▶ PROBLEM STATEMENT:
Leave out the pictures, and quote exactly the lines running from the one with "Task: Undo the last edit in the editor" through the last line of the entries below.

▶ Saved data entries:
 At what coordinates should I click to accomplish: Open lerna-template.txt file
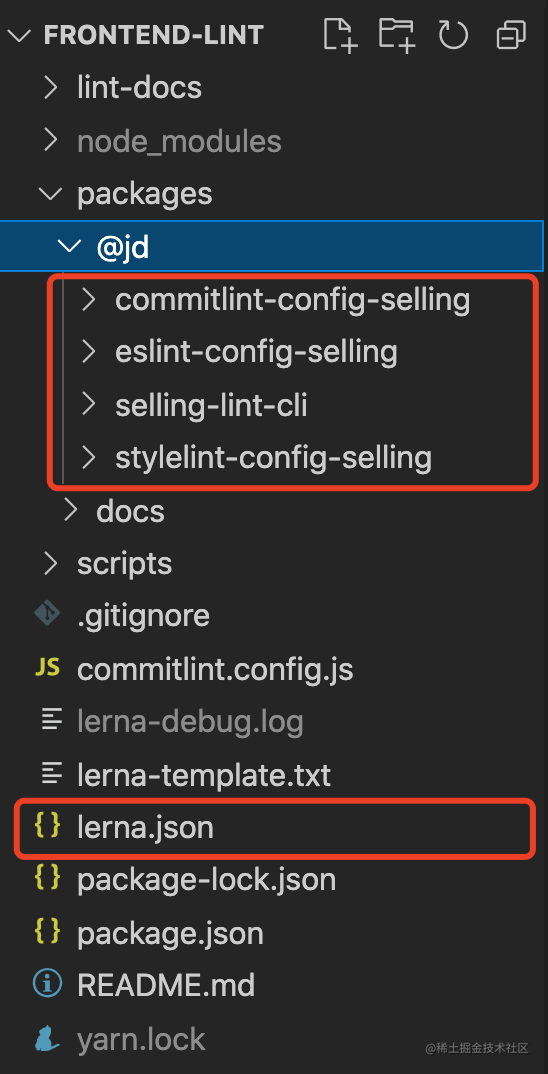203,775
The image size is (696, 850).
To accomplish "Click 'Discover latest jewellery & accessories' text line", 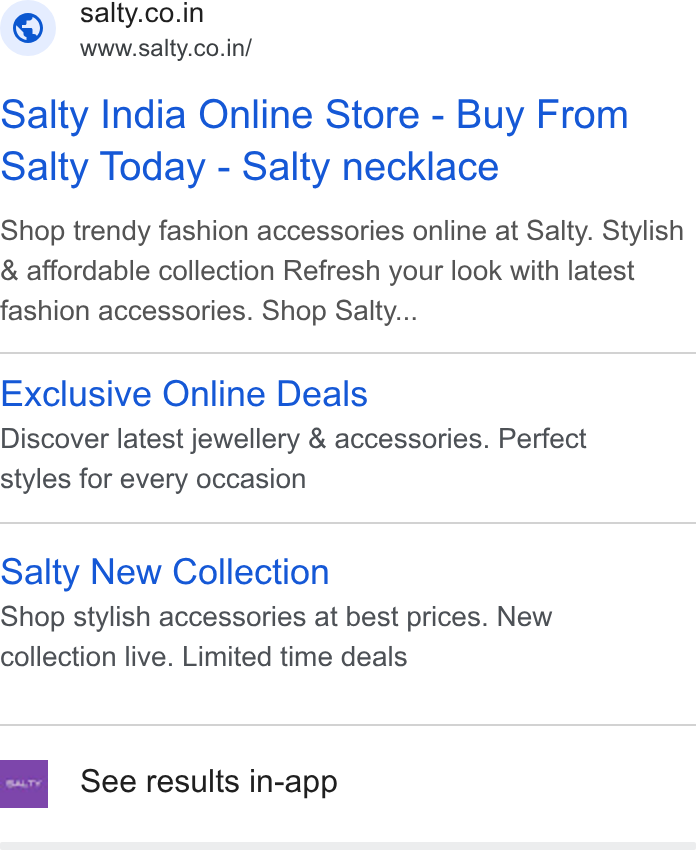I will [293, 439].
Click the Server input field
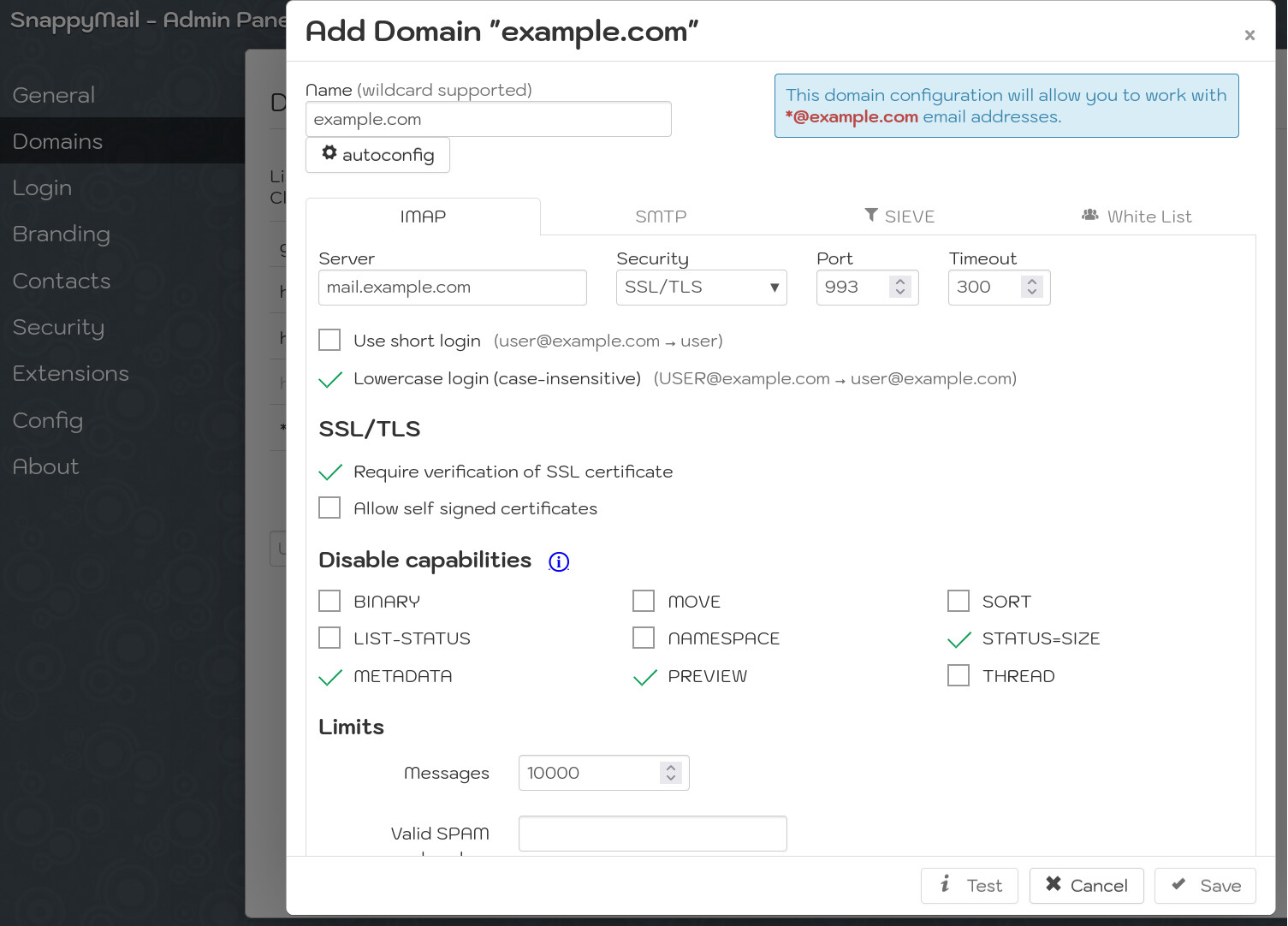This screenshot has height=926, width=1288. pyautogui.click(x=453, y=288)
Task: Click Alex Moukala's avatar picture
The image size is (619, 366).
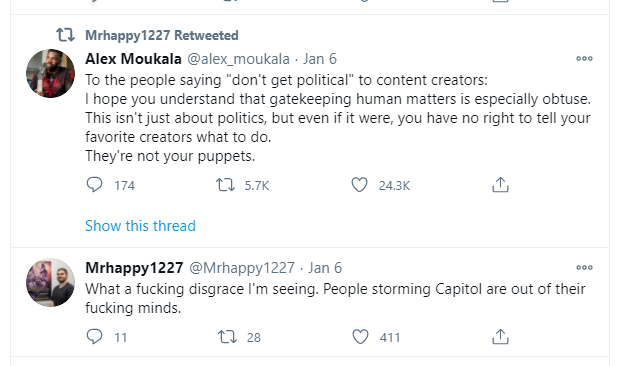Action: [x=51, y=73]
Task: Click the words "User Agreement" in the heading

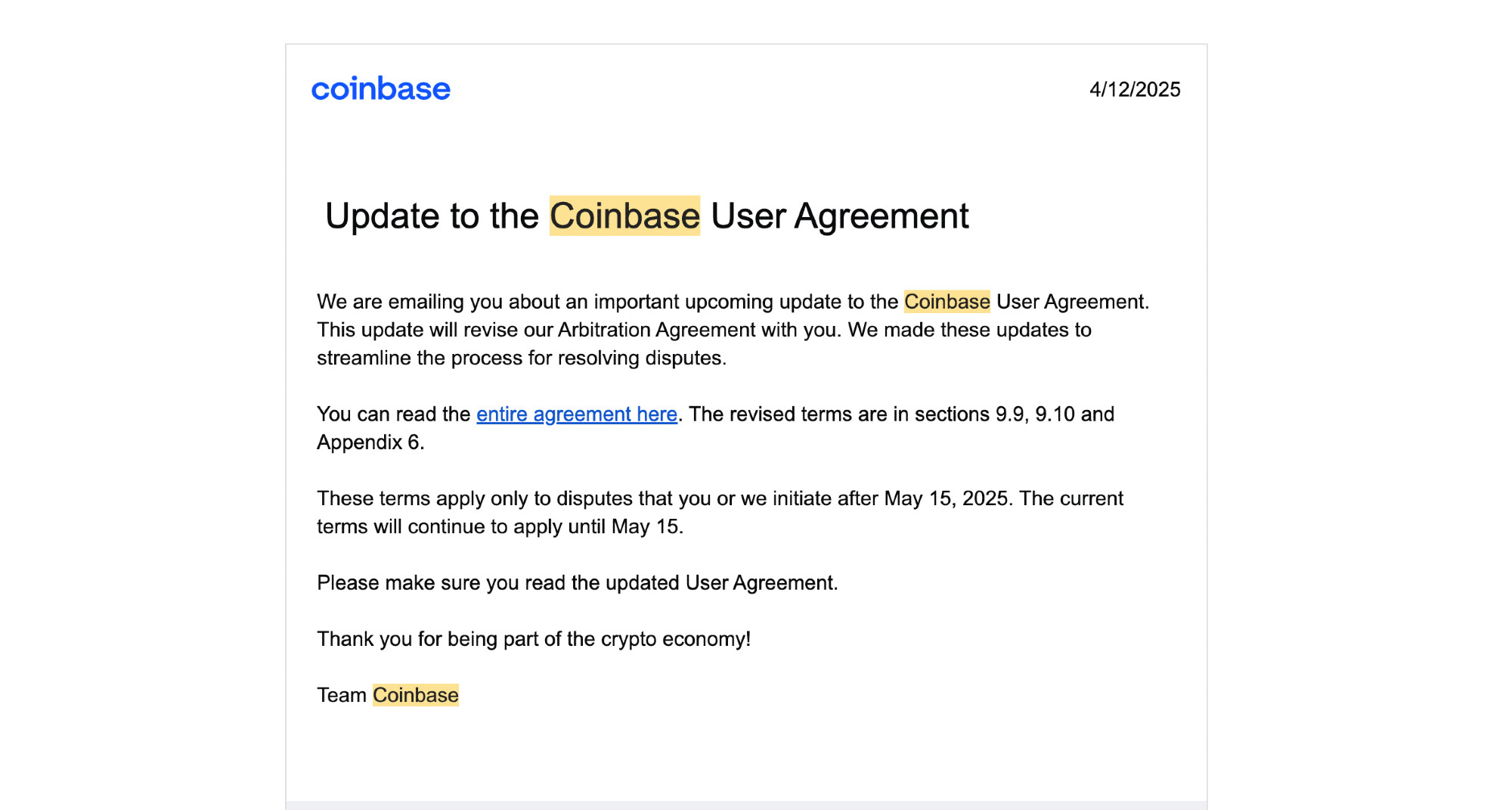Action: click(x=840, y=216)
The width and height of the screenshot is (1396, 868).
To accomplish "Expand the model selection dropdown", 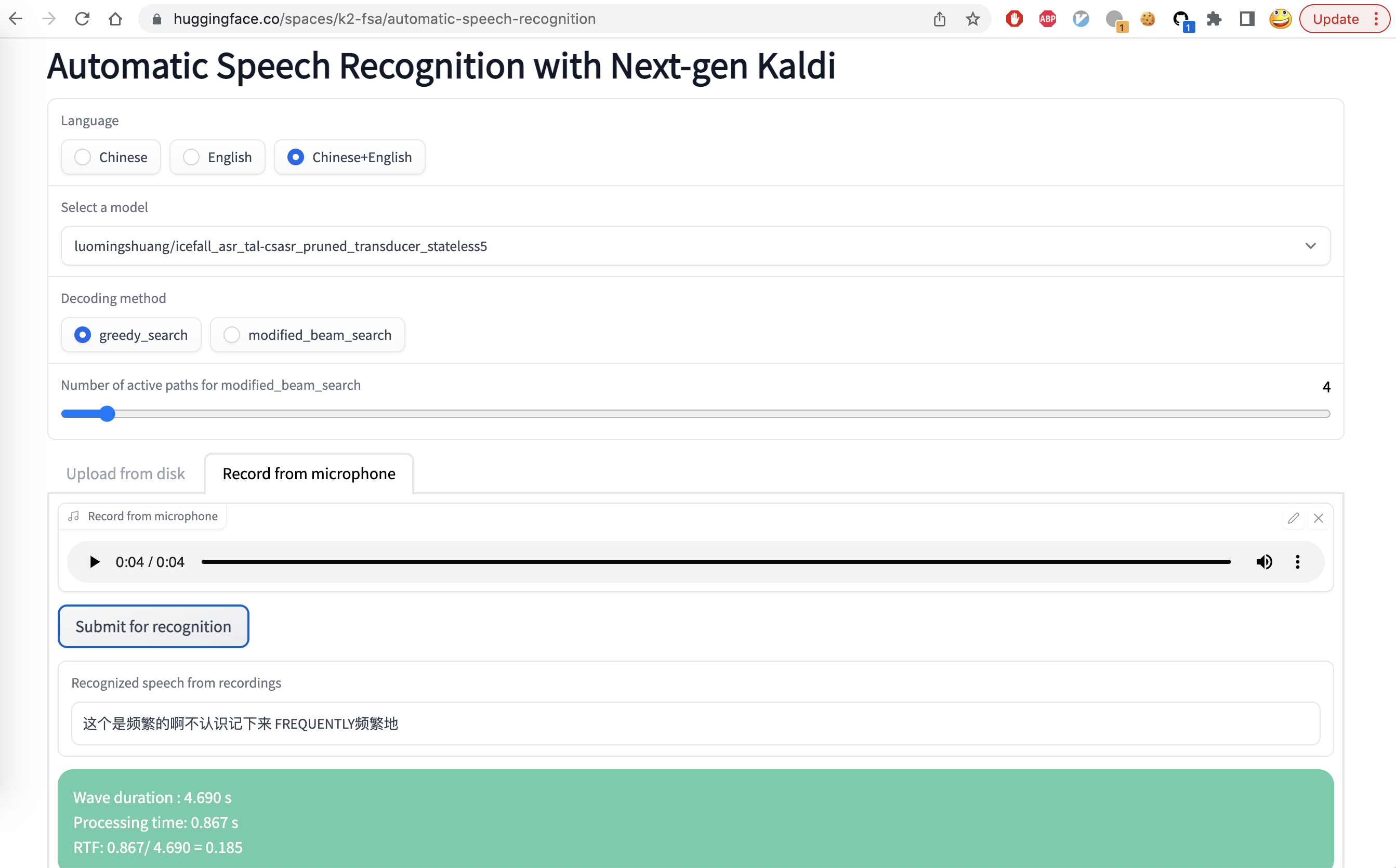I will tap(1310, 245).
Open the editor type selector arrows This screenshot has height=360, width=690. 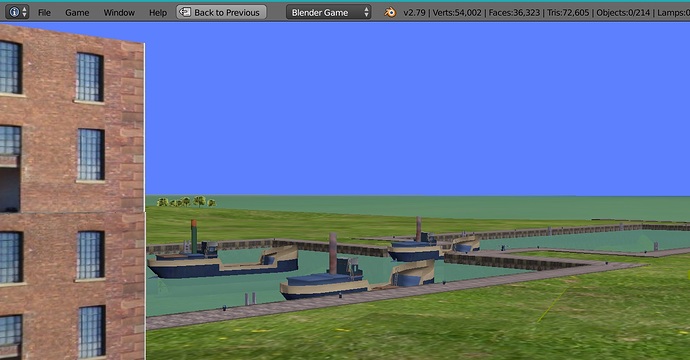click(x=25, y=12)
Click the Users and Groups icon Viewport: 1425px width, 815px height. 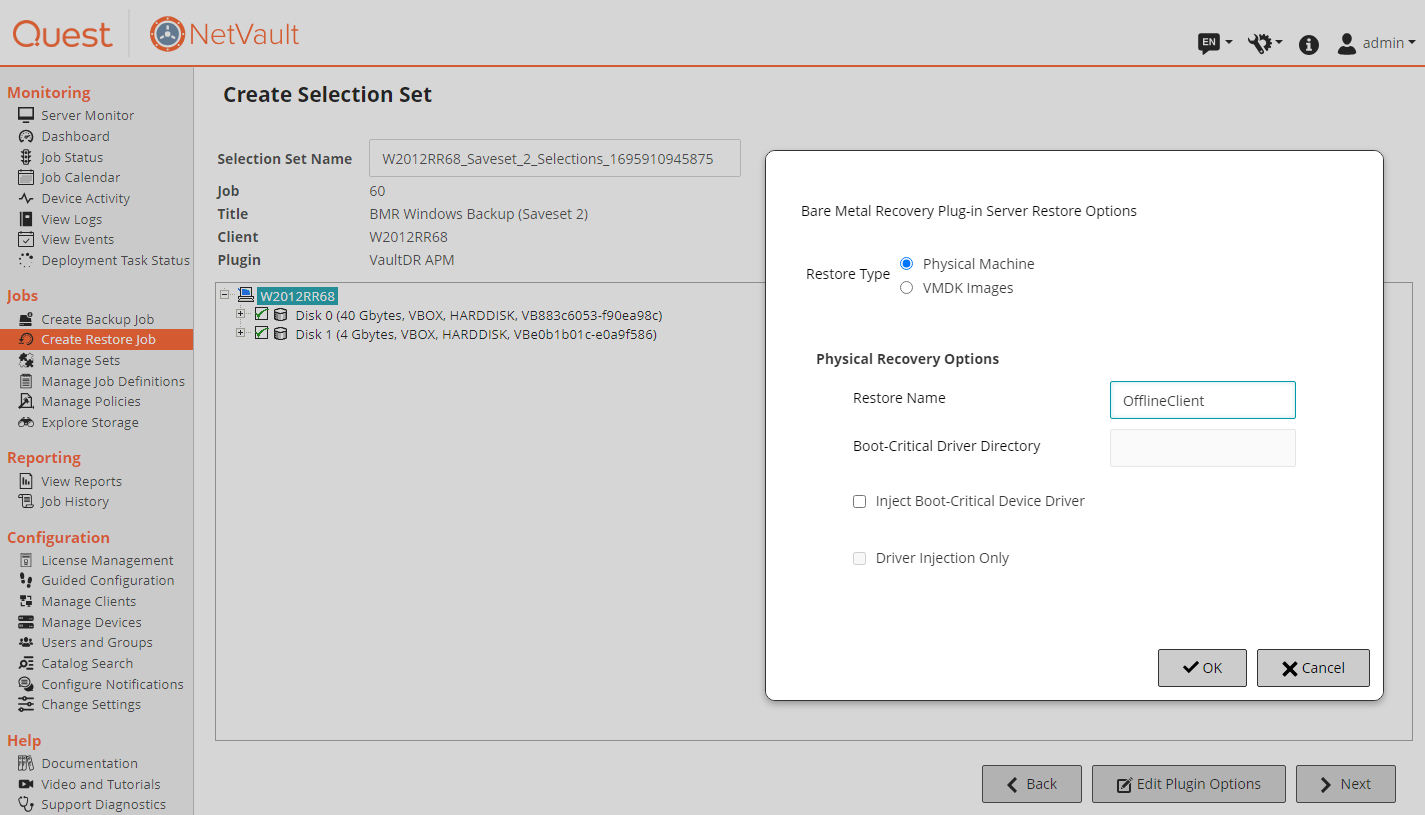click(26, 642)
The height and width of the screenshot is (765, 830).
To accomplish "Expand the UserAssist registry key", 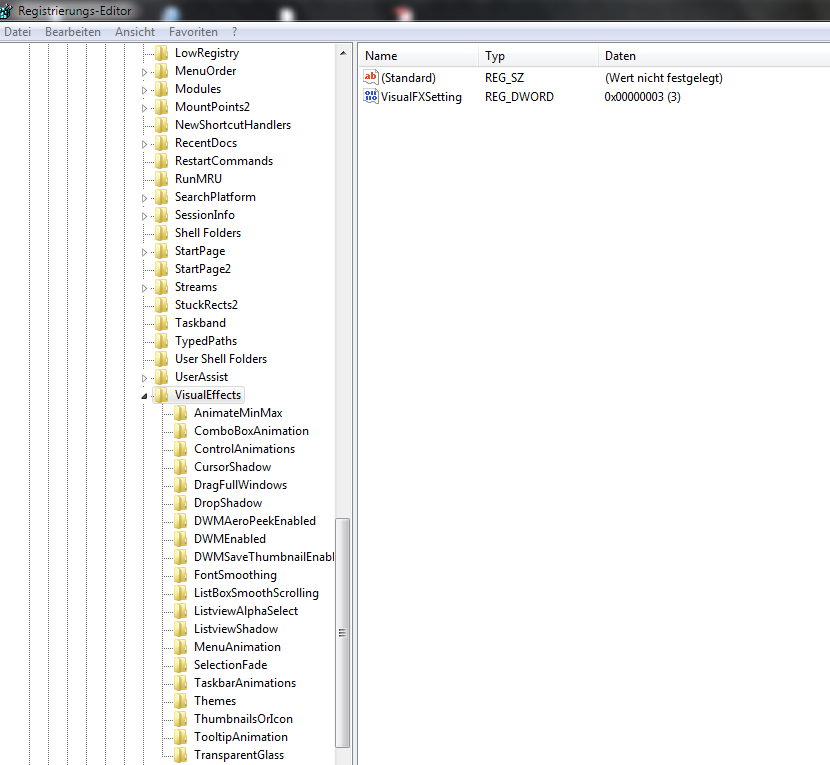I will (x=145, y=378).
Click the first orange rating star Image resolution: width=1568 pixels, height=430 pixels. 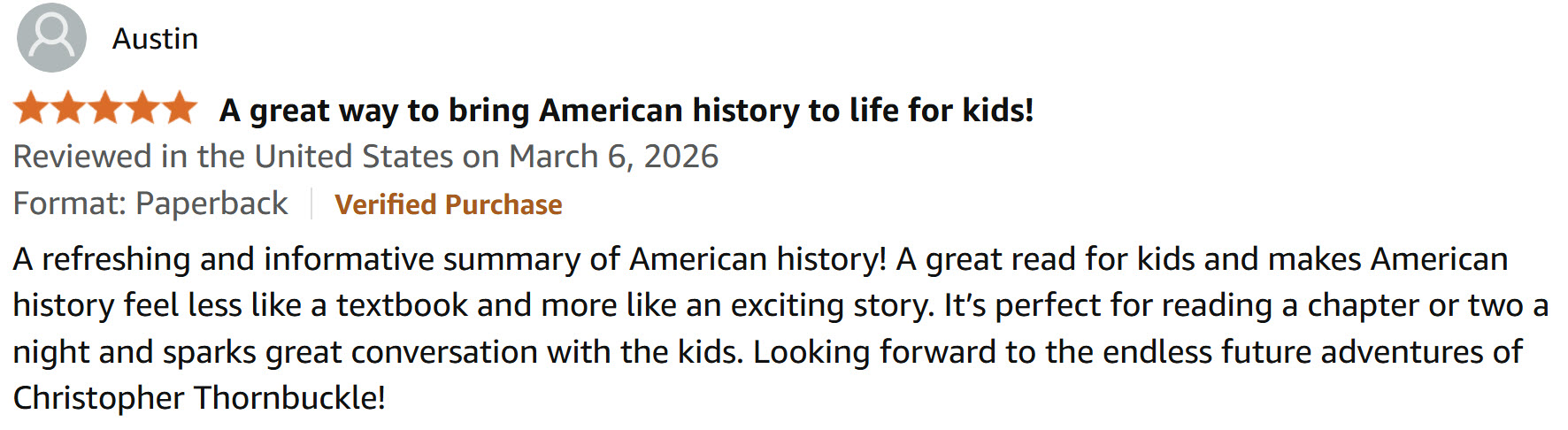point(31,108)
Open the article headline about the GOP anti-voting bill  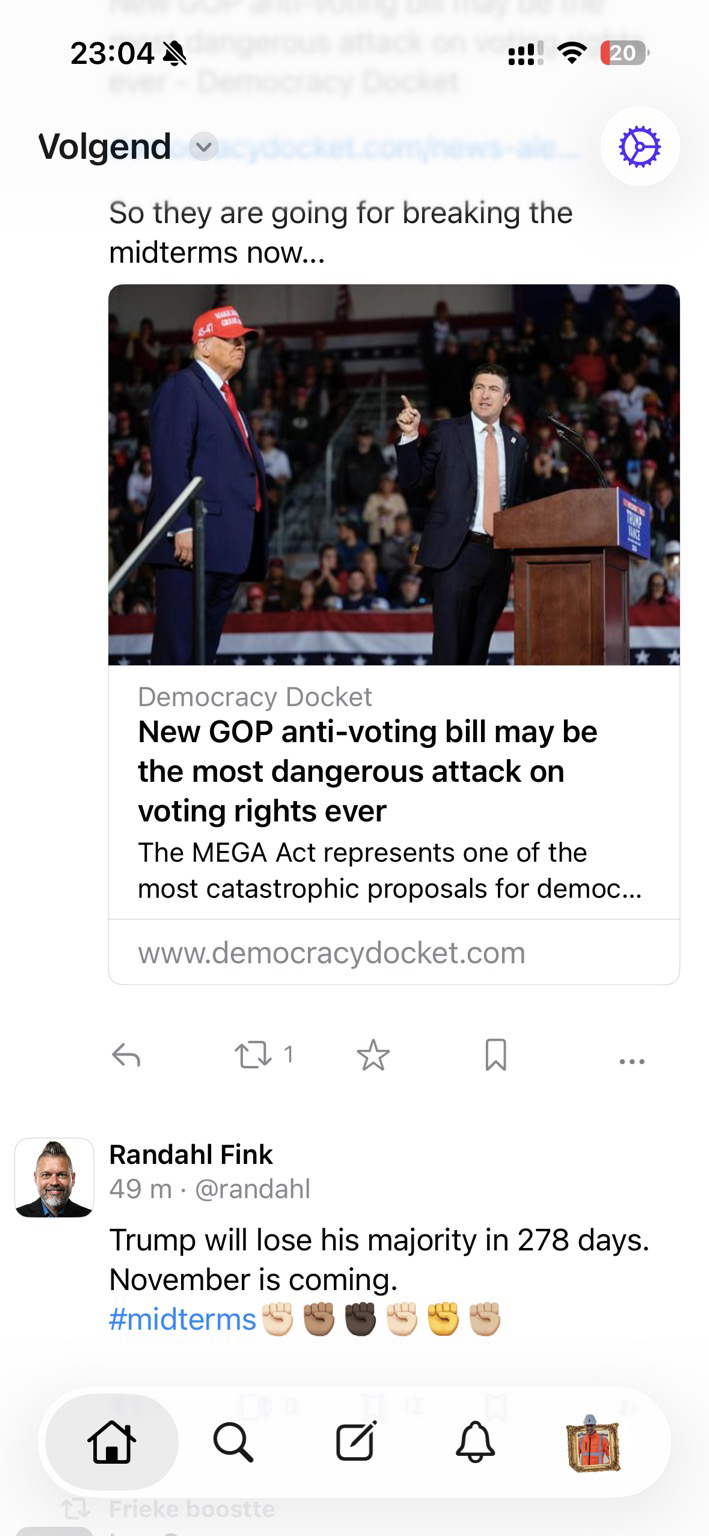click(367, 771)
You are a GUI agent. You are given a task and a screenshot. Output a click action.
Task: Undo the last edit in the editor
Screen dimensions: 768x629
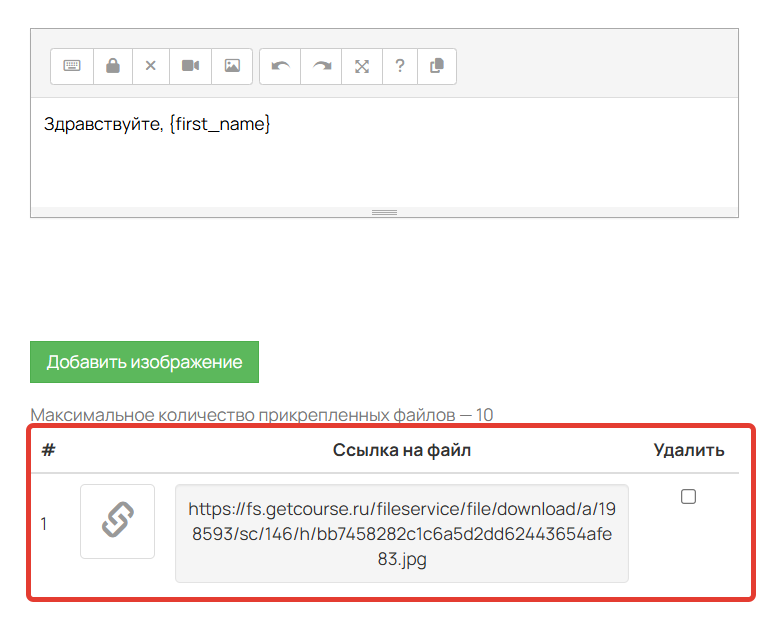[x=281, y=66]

▶ RESPONSE TO THIS TASK:
Task: Undo the last edit in the editor
Screen dimensions: 768x629
[x=281, y=66]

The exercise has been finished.